Chemistry World, a popular magazine published by the Royal Society of Chemistry (RSC), and ChemCareers invite budding science reporters, students, postgrads and early-career scientists around the world to participate in their first science communication competition. Writers can write any piece they want (be in news, opinion, feature) in a maximum of 800 words while producers should come up with an audio or video documentary of 5 minutes or less. Your awesome works must of course be related to the chemical sciences and should be sent in before August 31.
Your work will be reviewed by well-respected science journalists and academics such as the Financial Times’s science correspondent, Clive Cookson, and the RSC’s soon-to-president Prof. Lesley Yellowlees. Even more exciting perhaps, 20 participants will be shortlisted and invited to a (very sciencey) reception on October 10 in London. The winners of each category will have their work published in Chemistry World and pocket a cool £300 (about $465). An equally cool £100 (about $155) to each runner-up.
So, to recap: open to participants from around the world, both writing and multimedia, related to the chemical sciences, 20 shortlisted participants to attend cool reception in London, winners get published in Chemistry World and win £300 cash prize.

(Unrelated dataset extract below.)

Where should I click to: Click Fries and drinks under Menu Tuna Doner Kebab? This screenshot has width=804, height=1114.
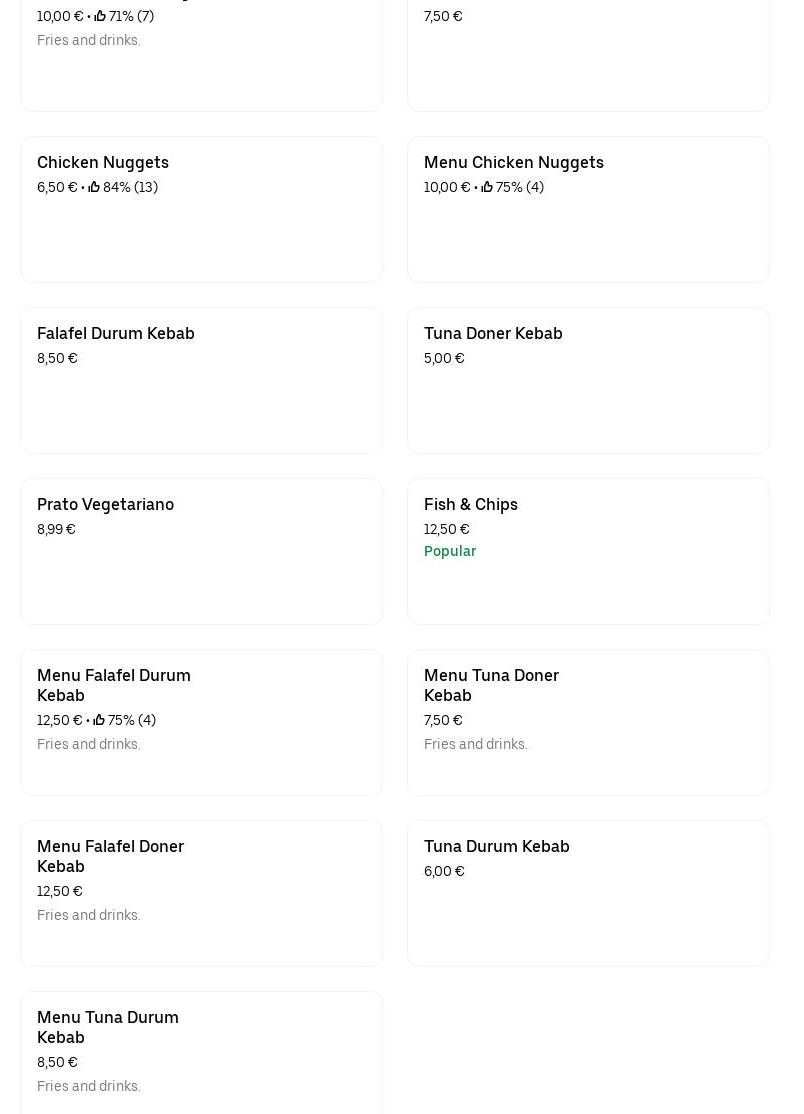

You should be interested so here are the details in more comprehensive point form:
- Articles related to the chemical sciences of no longer than 800 words in length. Style is up to you.
- Multimedia related to the chemical sciences in either audio or video forms of lengths no longer than 5 min.
- Deadline: August 31
- Online submission page here.
- RSC’s press release.
- Details and more information about what the judges will be looking for in submissions.
- Detailed rules and the fine prints.
Best of luck to you.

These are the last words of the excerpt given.